:: Artikel

Für die Demokratie und für die Wirtschaft sind offene Daten ein wichtiger Treibsatz. Engagement und Beteiligung von Bürgerinnen und Bürger am öffentlichen Leben und an Staat und Kommune setzen frühzeitige und umfassende (Quell)Informationen voraus. Auch für die Wirtschaft ist die Nutzung offener, staatlicher oder kommunaler Daten elementar. Staaten, die der Open-Data Philosophie folgen, erarbeiten sich Wettbewerbsvorteile. Neue Geschäftsmodelle entstehen, Datengold wird in der Informationsgesellschaft zu einer wichtigen Ressource. Hier stehen wir erst am Anfang. Deutschland wäre gut beraten, in der wissensbasierten Ökonomie Zeichen zu setzen. Regierungen wie die USA oder Großbritannien haben dies längst erkannt. Gerade hat die britische Regierung ein Open-Data Institut in London mit 10 Millionen Pfund angeschoben. Bereits mehrere Open-Data Startups haben sich dort platziert. Die Bereitstellung von öffentlichen Daten könnte auch ein Gegengewicht zu den immer größer werdenden Datenbergen (Big Data) insbesondere weltweiter Konzerne  bedeuten. Gerade in der virtuellen Welt stellt sich die Frage, sind öffentliche Daten nicht auch eine Art öffentliche Güter? Auch für die Zukunft der Europäischen Union ist Open-Data eine wichtige Voraussetzung. Das gilt besonders für den Anspruch, ein bürgerorientiertes Europa zu schaffen, welches das Gemeinsame und nicht das Trennende in den Vordergrund stellt. Als eine Art Basisinfrastruktur ist ein EU-weites, interoperables Open-Data-Portal notwendig, wenn wir die Zusammenarbeit zwischen den Staaten stärken wollen.

::::
:: Datenauszug

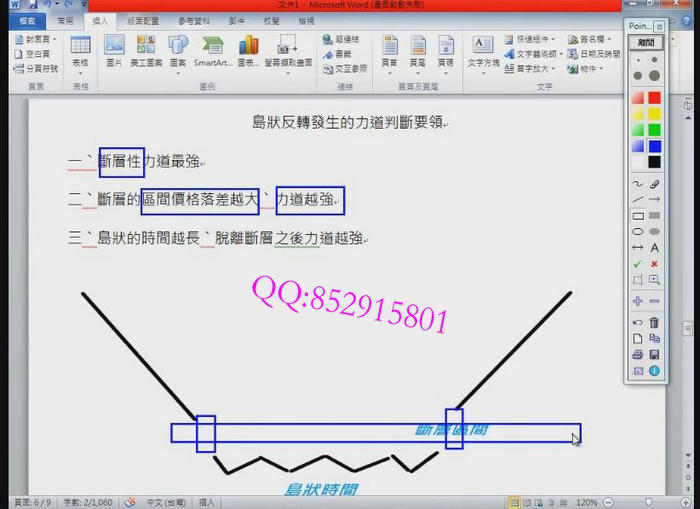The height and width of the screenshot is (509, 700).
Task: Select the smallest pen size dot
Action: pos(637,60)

::::
:: Datenauszug

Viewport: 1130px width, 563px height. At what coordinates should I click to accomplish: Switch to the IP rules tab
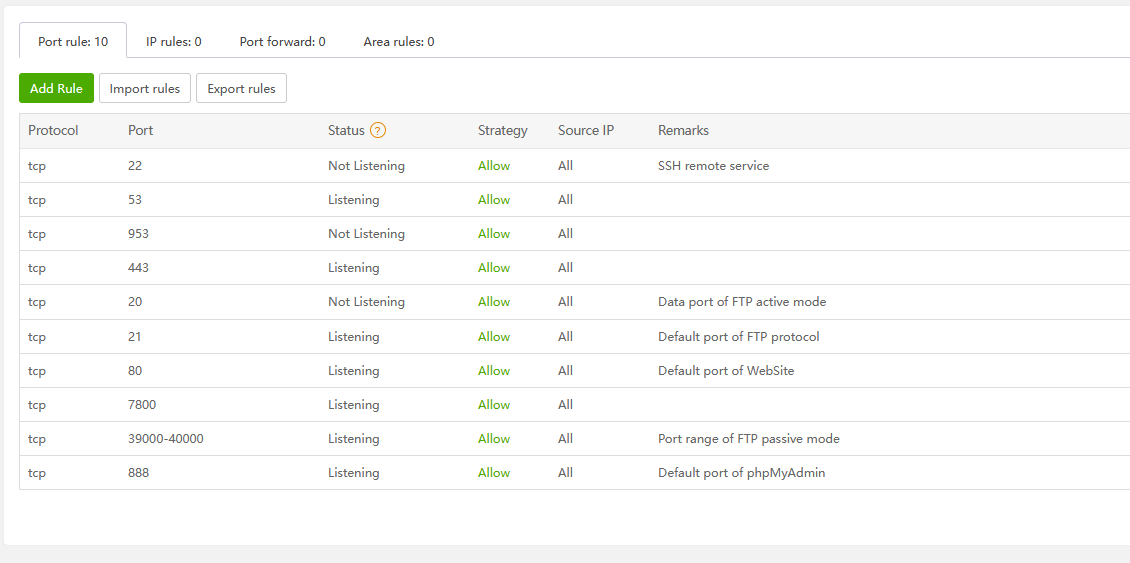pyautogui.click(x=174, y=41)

::::
:: Datenauszug

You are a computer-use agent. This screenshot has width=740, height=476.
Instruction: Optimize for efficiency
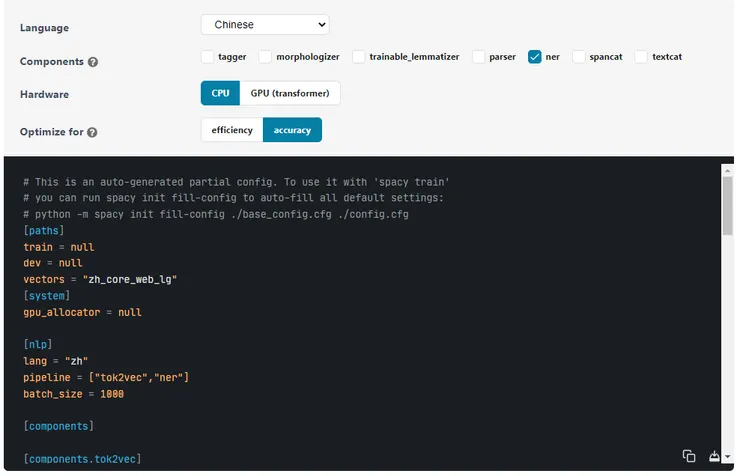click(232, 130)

::::

§ Arbeitsaufträge:
1/ Prüfen Sie, ob die Aussagen (a), (b) und (c) mit dem Artikel über offene Daten übereinstimmen, und belegen Sie jede Antwort mit den entscheidenden Worten des Artikels. (a) Die britische Regierung hat in London ein Open-Data-Institut mit 10 Millionen Pfund angeschoben. (b) Deutschland nimmt in der wissensbasierten Ökonomie bereits eine Vorreiterrolle ein. (c) Ein EU-weites Open-Data-Portal wird als entbehrlich dargestellt.
2/ Führen Sie den Artikel über offene Daten im Anschluss an seinen letzten Satz weiter.
Die Einträge stehen in keinem Zusammenhang mit dem Artikel über offene Daten.

§ Lösungen:
1/
(a) Ja: „Gerade hat die britische Regierung ein Open-Data Institut in London mit 10 Millionen Pfund angeschoben.“
(b) Nein: „Deutschland wäre gut beraten, in der wissensbasierten Ökonomie Zeichen zu setzen.“
(c) Nein: „Als eine Art Basisinfrastruktur ist ein EU-weites, interoperables Open-Data-Portal notwendig“

2/
Open Data ist in erster Linie eine politische und dann erst eine verwaltungsorganisatorische Frage. Wollen wir eine weitgehend transparente Verwaltung, die ihre Arbeit offen legt? Wollen wir, dass Bürgerinnen oder Bürger und Institutionen mit staatlich/kommunalen Daten arbeiten, sie selbst interpretieren und möglicherweise zu anderen Rückschlüssen kommen? Wollen wir das Gut der Freiheit und Selbstbestimmung in der digitalen Welt sichern und stärken?
In Deutschland ist jetzt eine heftige Diskussion zwischen der Verwaltung und der Zivilgesellschaft über ein bundesweit einzurichtendes Open-Data-Portal entbrannt. Derzeit wird versucht, jeweils für die eine oder andere Seite um mehr Verständnis zu werben. Es wird von einem Anfang gesprochen, davon dass sich Open-Data in Deutschland entwickeln muss. Eine solche Diskussion bringt uns aber nicht weiter. Das was jetzt mit dem Portal daten-deutschland.de geplant ist, erfüllt nicht die internationalen Anforderungen einer offenen Datenkultur. Da kann man die Bälle noch so oft von einem ins andere Spielfeld spielen, an dem Ergebnis ändert sich nichts. Der Weg zu offenen Daten wurde falsch gestartet. Wir spielen auf dem falschen Platz. Und nun die gute Nachricht: Das kann geändert werden.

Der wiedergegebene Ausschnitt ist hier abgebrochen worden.